Laws, rules and regulation are designed to prevent specific problems and harm.
The constant attack on the rules and the government by the so-called "right"--including may I add judges of the same political persuasions who believe their job is to NOT enforce rules they disagree with, or in my experience to only enforce rules when it happens to benefit their friends-- have made it far more difficult for the SEC and other agencies far more difficult.
Not to say the SEC and other regulators have done such a great job, as Mr. Durden points out, but at the moment we've starved the watchdogs, told them the fences are not appropriately placed and so should not be enforced, and now are blaming the watch dogs when the theives have climbed the fences and stolen the goods.
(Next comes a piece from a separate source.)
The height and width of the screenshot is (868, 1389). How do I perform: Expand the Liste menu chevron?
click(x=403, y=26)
Not so great for the country when the (first Reagan) and then recently VP Cheney claims the executive branch should not have to follow such hallowed rules such as Constitution Article 1, Section 8 which reads in part:
"Section 8: The Congress shall have power
To lay and collect taxes, duties, imposts and excises, to pay the debts and provide for the common defence and general welfare of the United States; but all duties, imposts and excises shall be uniform throughout the United States;
To borrow money on the credit of the United States;
To regulate commerce with foreign nations, and among the several states, and with the Indian tribes;
To coin money, regulate the value thereof, and of foreign coin, and fix the standard of weights and measures;
To define and punish piracies and felonies committed on the high seas, and offenses against the law of nations;
To declare war, grant letters of marque and reprisal, and make rules concerning captures on land and water;
To make all laws which shall be necessary and proper for carrying into execution the foregoing powers, and all other powers vested by this Constitution in the government of the United States, or in any department or officer thereof.
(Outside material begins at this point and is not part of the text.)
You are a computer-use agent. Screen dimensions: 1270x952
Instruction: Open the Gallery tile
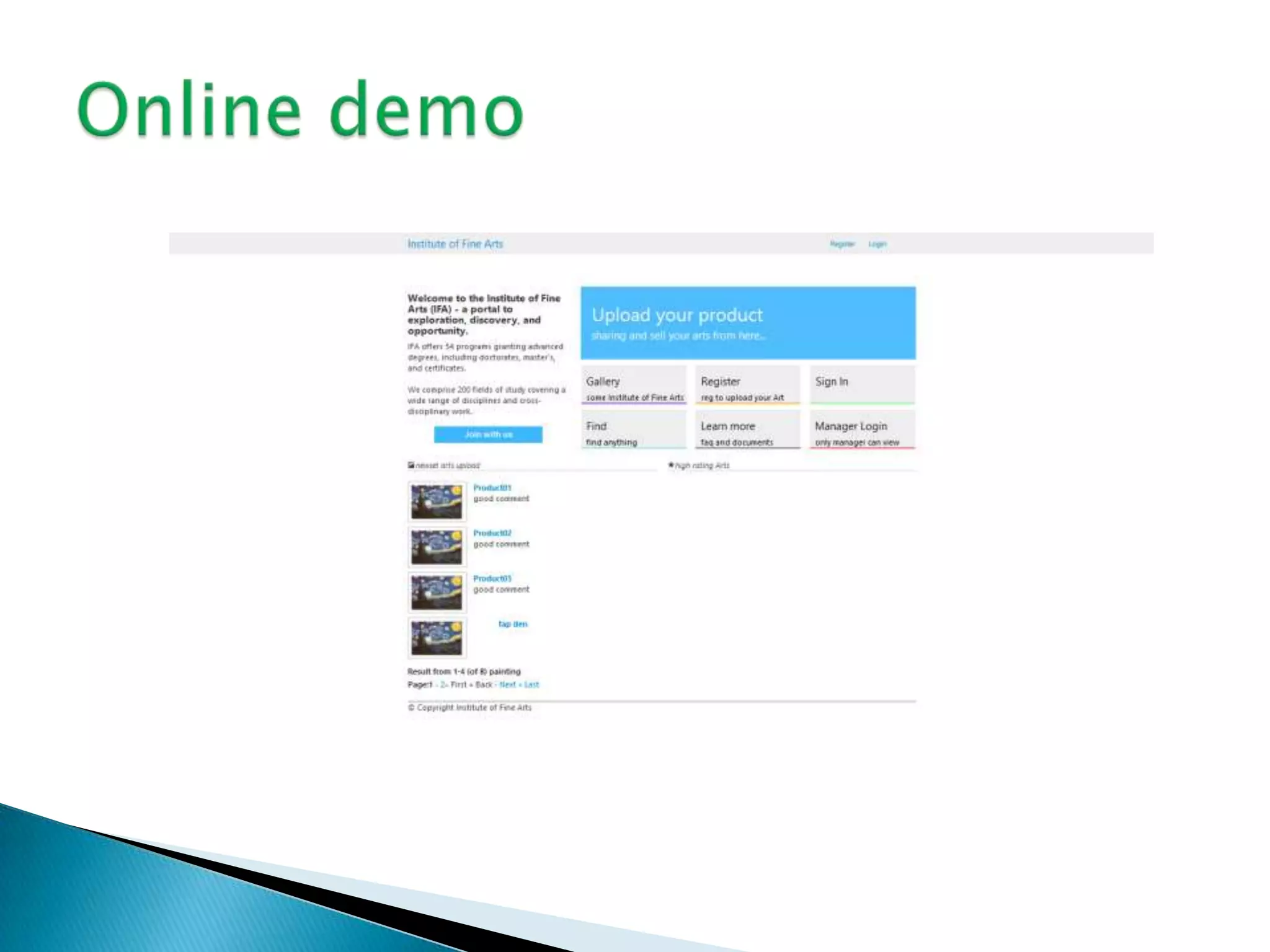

Many powers of Congress have been interpreted broadly. Most notably, the Taxing and Spending, Interstate Commerce, and Necessary and Proper Clauses have been deemed to grant expansive powers to Congress."
"Deemed" but this doesn't mean it is right.
The Commerce Clause and other parts of he constitution have been stretched so loose now by the progressives, it has skewed the separation of the powers and given us the corruption we have today. This loosening by the progressives is now open to abuse by both the right and the left. Just look at the DEA and these crazy bailouts...
The government is just another monopoly out for its own interests and the special interest.
And in terms of all the FED bailout/funding/securitization programs primarily directed at WS's finest thieves,
I doubt that Elizabeth Murphy knows or cares who Sean Egan is.
The point is clear, however, the letter needs to be proofed and could be improved.
Unfortunately nothing will likely come of it...
For all those brazen enough, send Elizabeth a postcard (not a letter).
Elizabeth M. Murphy, SecretarySecurities and Exchange Commision100 F Street, NE, Washington, DC 20549
Dear Ms. Murphy, I have always wondered what it was like to have no integrity. Perhaps the March of Dimes can help you find a spine so you can finally do your job.
Let me get this straight. The newspeak chanted by most active market participants is "Big government and all its messing about in markets is bad." So, +/- 25 years ago, this dream of yours slowly becomes a reality. Regulators like the SEC are systematically starved.There are a few other, ohh like the regulator that stood watch over AIG...
Today, you want your small government AND powerful regulators? The contradiction is untenable. Or maybe it's the case your version of 'small government' means funding your pet projects.
You want stronger regulatory agencies? Well, who's gonna pay for them? You?